The typical Western diet includes a lot of fatty red meat, which can contribute to inflammation. The Mediterranean diet limits red meat in favor of more fish and poultry.

“The Mediterranean diet contains more omega-3 fatty acids, which are anti-inflammatory. Consuming fish such as salmon, plus nuts and healthy oils, lowers your risk of cancer and other illnesses,” said Lyles.

“Think about how much red meat and pork you consume in a week. Keep it down to once or twice a week and have chicken and fish more often,” she suggested.

“Less red meat and dairy can help lower cholesterol, triglycerides, and blood pressure. Also, the Mediterranean diet is typically lower in salt and sodium than the Western diet. That helps control blood pressure.”

Lyles suggests replacing white bread with whole-wheat bread. But that can be tricky.

“It’s important to know that wheat bread and honey wheat bread are not the same as whole-grain wheat bread. They’re just white bread in disguise. Look for 100 percent whole wheat, not enriched flour,” she said.

Eating out can make things even trickier.

But you can still make a few healthier tweaks.

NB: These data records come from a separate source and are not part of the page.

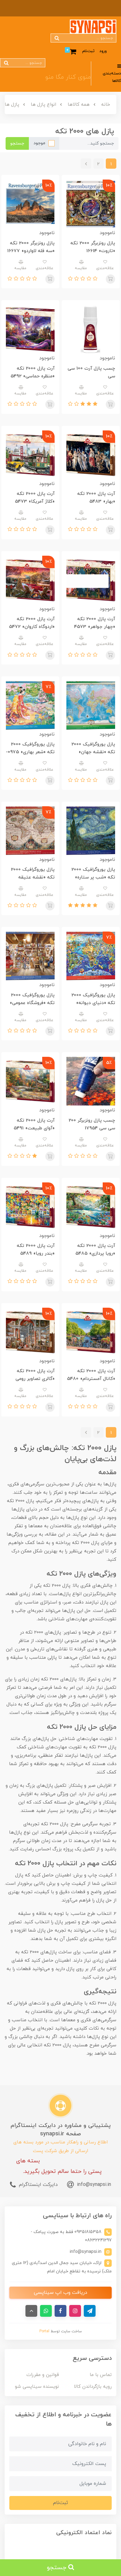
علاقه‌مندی (105, 268)
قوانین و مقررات (42, 2375)
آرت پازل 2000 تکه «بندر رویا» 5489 (36, 1250)
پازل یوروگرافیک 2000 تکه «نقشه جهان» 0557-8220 (93, 752)
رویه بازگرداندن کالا (93, 2386)
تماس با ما (101, 2375)
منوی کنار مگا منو (68, 77)
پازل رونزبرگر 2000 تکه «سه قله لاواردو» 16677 (31, 247)
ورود (103, 51)
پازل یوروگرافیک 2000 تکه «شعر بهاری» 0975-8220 (30, 752)
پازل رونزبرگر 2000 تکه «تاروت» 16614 (92, 247)
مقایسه (81, 268)
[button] (94, 279)
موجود (39, 143)
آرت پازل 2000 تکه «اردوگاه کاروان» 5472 (32, 623)
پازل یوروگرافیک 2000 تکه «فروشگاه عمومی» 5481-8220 (32, 1003)
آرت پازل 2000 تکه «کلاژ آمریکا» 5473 (35, 498)
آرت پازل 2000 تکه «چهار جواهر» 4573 (94, 623)
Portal (44, 2331)
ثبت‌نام (88, 51)
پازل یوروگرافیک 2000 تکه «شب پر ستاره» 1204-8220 (93, 877)
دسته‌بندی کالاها (112, 77)
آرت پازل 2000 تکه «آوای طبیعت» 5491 (34, 1124)
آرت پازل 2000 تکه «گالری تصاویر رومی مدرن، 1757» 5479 (35, 1379)
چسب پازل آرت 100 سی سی (91, 372)
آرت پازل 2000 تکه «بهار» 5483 (96, 498)
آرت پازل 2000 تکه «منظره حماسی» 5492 (33, 372)
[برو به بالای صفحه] (31, 2311)
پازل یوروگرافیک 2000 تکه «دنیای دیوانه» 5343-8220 (93, 1003)
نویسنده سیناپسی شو (37, 2386)
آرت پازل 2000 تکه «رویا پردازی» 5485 (95, 1250)
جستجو (17, 143)
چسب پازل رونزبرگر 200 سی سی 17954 (92, 1124)
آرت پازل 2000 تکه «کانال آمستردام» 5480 (91, 1375)
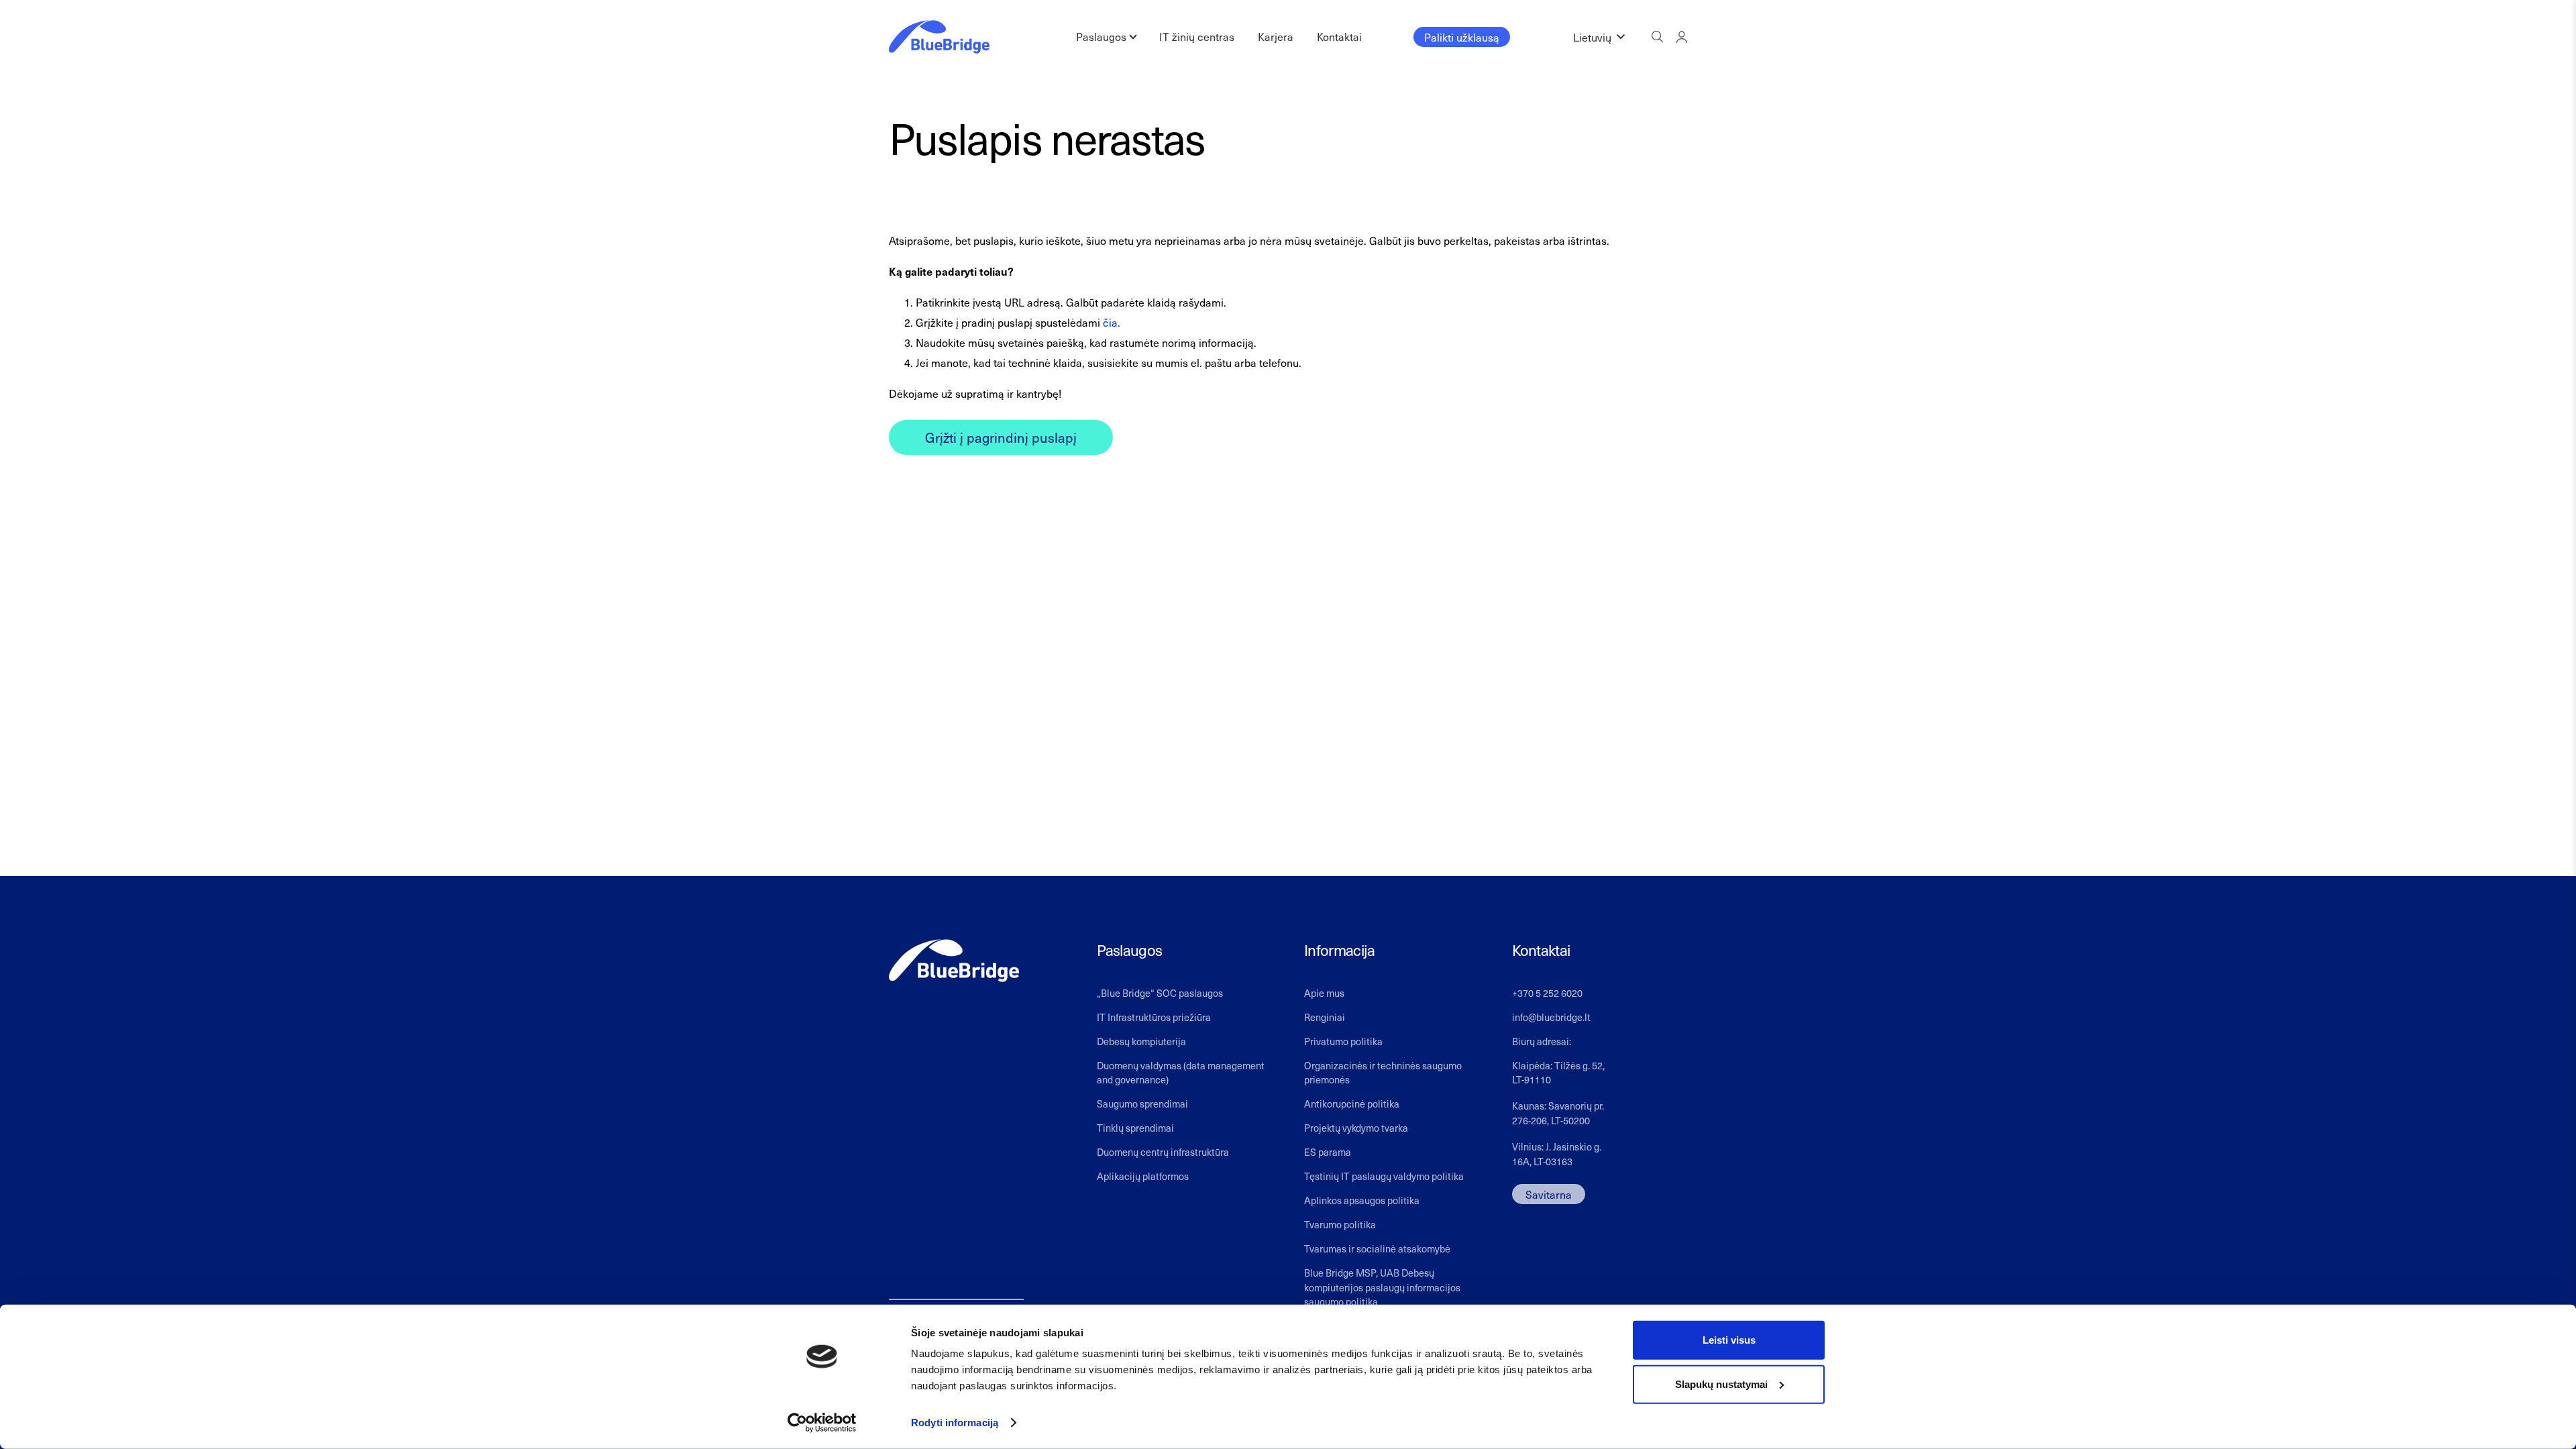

“When ordering salad in a restaurant, choose oil- and vinegar-based dressings rather than creamy ones, like ranch. Olive oil has healthy fats and is a huge component of the Mediterranean diet. It helps control inflammation. And look for options other than potatoes. Instead of fries, ask for a side salad or see if you can substitute a fresh vegetable or fruit,” she explained.

Lyles said the typical American diet is filled with processed and prepackaged foods meant to make our lives easier — but they’re not good for overall health. So, every time you swap these things out for fresh vegetables or fruit, it’s a step in the right direction.

“Everything else will fall into place from there,” she said.